There really couldn’t be a stronger contrast between the old and the new gardens. A 50 acre plot was prepared and on the advice of His Britannic Majesty’s Envoy Extraordinary, William Hamilton, a plantsman-designer called John Andreas Graefer was engaged to create an ‘English Garden’. He began work in 1786, collaborating with Vanvitelli’s son, Carlo. The result is something like an English country park with trees and grass, seeded with architectural elements to delight, surprise or thrill the beholder. But unlike its northern model, Caserta has exotic plants and trees clustering round the little lake and the created false ‘Roman ruins’.
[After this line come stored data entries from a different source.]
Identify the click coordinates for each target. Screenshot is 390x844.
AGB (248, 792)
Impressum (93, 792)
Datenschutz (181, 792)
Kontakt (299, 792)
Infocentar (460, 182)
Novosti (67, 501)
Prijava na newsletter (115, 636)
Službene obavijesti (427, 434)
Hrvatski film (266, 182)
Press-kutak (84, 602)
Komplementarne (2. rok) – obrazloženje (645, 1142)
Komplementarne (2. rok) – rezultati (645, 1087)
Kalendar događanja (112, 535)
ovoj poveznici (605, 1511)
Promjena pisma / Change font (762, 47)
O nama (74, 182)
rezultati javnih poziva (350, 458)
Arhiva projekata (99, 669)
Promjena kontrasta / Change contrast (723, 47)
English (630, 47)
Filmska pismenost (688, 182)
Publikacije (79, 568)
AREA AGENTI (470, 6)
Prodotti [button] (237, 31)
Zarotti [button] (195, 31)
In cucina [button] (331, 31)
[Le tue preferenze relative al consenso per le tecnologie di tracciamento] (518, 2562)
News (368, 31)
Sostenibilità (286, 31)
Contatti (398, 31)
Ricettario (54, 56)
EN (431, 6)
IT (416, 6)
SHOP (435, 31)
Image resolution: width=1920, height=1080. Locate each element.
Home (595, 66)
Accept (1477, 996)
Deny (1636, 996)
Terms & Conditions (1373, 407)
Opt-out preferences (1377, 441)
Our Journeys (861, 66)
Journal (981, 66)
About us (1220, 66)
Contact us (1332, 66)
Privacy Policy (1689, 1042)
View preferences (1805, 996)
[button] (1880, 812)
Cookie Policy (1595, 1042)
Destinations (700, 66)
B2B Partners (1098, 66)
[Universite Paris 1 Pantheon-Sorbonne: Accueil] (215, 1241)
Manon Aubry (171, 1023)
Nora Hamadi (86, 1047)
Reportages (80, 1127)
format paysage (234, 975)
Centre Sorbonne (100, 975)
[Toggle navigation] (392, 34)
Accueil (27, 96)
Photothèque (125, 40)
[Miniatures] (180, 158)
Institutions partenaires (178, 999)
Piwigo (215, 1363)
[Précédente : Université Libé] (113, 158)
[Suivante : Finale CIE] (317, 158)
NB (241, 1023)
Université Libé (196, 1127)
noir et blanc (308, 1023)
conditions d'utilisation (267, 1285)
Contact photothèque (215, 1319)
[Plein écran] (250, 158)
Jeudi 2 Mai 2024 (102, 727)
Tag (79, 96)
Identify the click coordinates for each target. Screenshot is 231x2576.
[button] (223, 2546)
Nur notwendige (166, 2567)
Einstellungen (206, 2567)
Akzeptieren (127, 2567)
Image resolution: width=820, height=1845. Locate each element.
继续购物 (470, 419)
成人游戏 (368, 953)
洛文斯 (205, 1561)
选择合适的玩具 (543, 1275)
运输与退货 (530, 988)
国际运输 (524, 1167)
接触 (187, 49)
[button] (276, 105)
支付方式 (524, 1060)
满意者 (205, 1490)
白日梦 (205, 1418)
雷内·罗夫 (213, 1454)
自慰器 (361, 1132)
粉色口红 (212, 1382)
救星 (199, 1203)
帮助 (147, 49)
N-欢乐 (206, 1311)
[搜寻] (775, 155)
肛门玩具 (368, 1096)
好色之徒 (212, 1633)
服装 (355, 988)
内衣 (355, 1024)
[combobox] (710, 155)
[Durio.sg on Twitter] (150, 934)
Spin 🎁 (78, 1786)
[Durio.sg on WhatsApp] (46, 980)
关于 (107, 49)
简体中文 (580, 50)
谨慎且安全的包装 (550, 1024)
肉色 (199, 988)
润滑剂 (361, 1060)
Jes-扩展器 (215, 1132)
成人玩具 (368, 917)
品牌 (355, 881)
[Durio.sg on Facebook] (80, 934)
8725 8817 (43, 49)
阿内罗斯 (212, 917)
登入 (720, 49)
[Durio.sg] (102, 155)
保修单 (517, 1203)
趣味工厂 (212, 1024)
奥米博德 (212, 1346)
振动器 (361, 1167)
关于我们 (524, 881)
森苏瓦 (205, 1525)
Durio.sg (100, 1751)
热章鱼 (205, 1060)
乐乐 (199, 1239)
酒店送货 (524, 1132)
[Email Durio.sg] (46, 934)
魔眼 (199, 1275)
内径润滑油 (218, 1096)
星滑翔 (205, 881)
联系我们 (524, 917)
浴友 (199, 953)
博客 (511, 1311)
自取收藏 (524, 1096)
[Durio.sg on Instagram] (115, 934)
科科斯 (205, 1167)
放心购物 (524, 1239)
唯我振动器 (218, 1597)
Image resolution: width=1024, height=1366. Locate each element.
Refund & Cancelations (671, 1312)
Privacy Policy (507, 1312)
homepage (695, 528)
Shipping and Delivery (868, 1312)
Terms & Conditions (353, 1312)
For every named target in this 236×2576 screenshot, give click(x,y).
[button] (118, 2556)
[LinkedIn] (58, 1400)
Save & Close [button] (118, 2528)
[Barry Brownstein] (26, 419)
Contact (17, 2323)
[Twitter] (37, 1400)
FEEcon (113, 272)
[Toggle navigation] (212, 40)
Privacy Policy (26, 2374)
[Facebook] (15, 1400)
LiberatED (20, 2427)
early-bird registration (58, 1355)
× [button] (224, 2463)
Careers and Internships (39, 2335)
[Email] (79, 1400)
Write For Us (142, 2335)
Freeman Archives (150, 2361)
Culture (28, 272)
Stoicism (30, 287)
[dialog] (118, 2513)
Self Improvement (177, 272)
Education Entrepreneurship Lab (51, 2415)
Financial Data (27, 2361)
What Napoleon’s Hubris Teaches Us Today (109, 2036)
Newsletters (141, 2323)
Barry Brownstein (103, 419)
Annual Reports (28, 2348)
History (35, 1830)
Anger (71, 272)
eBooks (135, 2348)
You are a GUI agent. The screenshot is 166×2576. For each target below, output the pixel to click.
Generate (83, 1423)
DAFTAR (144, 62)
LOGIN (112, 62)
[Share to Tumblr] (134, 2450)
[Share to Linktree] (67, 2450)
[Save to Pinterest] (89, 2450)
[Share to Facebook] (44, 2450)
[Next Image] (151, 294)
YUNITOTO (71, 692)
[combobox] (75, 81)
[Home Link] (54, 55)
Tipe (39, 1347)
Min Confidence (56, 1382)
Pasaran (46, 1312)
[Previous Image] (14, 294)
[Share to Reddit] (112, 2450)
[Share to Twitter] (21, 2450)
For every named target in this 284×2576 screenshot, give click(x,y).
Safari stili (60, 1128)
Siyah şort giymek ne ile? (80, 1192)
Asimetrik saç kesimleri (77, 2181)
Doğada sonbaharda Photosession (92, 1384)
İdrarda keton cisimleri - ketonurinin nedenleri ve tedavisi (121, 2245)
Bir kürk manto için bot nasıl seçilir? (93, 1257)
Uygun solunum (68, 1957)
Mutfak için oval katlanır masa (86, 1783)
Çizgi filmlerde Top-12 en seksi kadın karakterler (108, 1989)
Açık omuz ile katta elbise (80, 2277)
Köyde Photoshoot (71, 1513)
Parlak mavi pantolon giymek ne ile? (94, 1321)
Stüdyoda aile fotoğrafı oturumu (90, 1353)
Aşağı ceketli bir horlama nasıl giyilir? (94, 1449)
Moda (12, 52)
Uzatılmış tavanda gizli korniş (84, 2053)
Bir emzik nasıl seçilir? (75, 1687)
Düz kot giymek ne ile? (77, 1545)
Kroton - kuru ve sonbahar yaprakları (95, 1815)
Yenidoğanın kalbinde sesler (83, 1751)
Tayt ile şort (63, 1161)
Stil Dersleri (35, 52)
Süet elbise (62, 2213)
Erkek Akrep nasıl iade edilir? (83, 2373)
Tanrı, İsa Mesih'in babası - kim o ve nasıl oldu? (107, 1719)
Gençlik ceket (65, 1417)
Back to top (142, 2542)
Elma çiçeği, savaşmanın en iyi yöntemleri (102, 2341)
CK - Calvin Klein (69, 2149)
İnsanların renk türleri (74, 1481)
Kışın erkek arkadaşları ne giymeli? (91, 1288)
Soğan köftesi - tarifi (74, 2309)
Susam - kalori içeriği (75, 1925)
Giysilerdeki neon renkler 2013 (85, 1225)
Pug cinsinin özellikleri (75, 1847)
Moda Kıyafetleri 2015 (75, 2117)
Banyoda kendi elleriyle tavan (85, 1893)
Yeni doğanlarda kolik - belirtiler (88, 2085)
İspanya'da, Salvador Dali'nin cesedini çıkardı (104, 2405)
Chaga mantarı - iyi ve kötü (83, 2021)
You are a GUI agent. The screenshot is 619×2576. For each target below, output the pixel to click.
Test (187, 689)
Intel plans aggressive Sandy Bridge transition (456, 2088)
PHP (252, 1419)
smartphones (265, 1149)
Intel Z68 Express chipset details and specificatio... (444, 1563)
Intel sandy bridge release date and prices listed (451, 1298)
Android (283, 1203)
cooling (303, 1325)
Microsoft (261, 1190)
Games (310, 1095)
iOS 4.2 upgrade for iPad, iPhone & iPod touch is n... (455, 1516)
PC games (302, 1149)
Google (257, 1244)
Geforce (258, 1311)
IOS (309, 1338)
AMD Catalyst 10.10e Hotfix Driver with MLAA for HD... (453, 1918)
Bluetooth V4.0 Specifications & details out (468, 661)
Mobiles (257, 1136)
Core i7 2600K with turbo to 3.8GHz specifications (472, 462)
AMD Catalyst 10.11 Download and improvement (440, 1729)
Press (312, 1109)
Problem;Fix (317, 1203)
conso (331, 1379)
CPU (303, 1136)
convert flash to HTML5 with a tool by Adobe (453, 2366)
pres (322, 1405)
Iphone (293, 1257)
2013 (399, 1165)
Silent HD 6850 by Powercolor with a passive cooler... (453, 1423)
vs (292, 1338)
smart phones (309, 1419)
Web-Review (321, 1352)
This is a magnificent example of the Picturesque taste as it settled into the Romantic style – a world where imagination and emotions are just as important as reason. This is a garden about sudden revelations and sudden surges of feeling. And nothing embodies this quite so well as ‘Venus Bathing’, where the nude goddess may be seen from the front across water, chastely guarding her charms.
However, if you walk through a passageway cut into rock and glimpse her as if from a secret hiding place, her form is rather more thrillingly revealed.